Sherri graduated from the Canadian College of Massage and Hydrotherapy and began providing registered massage therapy treatment in the Kitchener-Waterloo area in 2009. Prior to obtaining her Massage Therapy Diploma, Sherri worked as a field ecologist in the environmental consulting world, after graduating with Bachelor of Environmental Studies (BES) from the University of Waterloo in 2002.

During her RMT career, Sherri has worked primarily at physiotherapy and multi-disciplinary clinics and has extensive experience treating a variety of musculoskeletal conditions and athletic injuries. A strong believer in continuing education, Sherri has built her varied skill set by taking specialized training in a variety of areas, such as Craniosacral Therapy, Positional Release Therapy, Nerve Mobilization (upper extremities), Structural Integration, as well as courses in specific areas such as head, neck, jaw (TMJ), wrist and pelvis. Sherri’s passion is in the body’s myofascia and its impact on our musculoskeletal system. Her additional training has focused on understanding and treating this fascinating layer. She has taken over 150 hours of manual therapy courses on fascia, specifically on techniques and client focused fascial treatment. Five of the courses were from the highly respected ‘Anatomy Trains’ (AT) training institute including 3 taught directly by Tom Myers, who developed this applied model of fascia.

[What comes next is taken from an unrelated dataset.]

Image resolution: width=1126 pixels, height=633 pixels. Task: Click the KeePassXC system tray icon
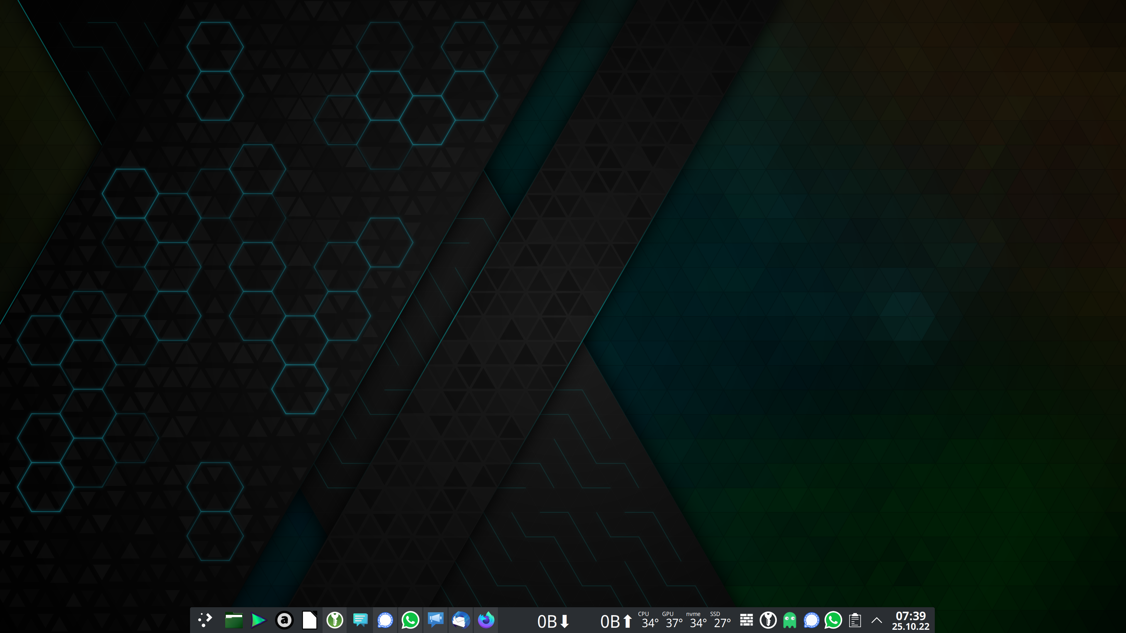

Sherri’s treatment philosophy is client-centered assessment and treatment, drawing on her extensive training and hands-on experience to provide with the most effective treatment possible at each session. Sherri is registered and in good standing with the College of Massage Therapists of Ontario (CMTO) regulatory body. She is also a proud member of the Registered Massage Therapist Association of Ontario (RMTAO) - the RMT professional association.
When not at the clinic or spending time with her family, Sherri can often be found at the greenhouse where she also works, helping grow and promote the use of native plants for gardening.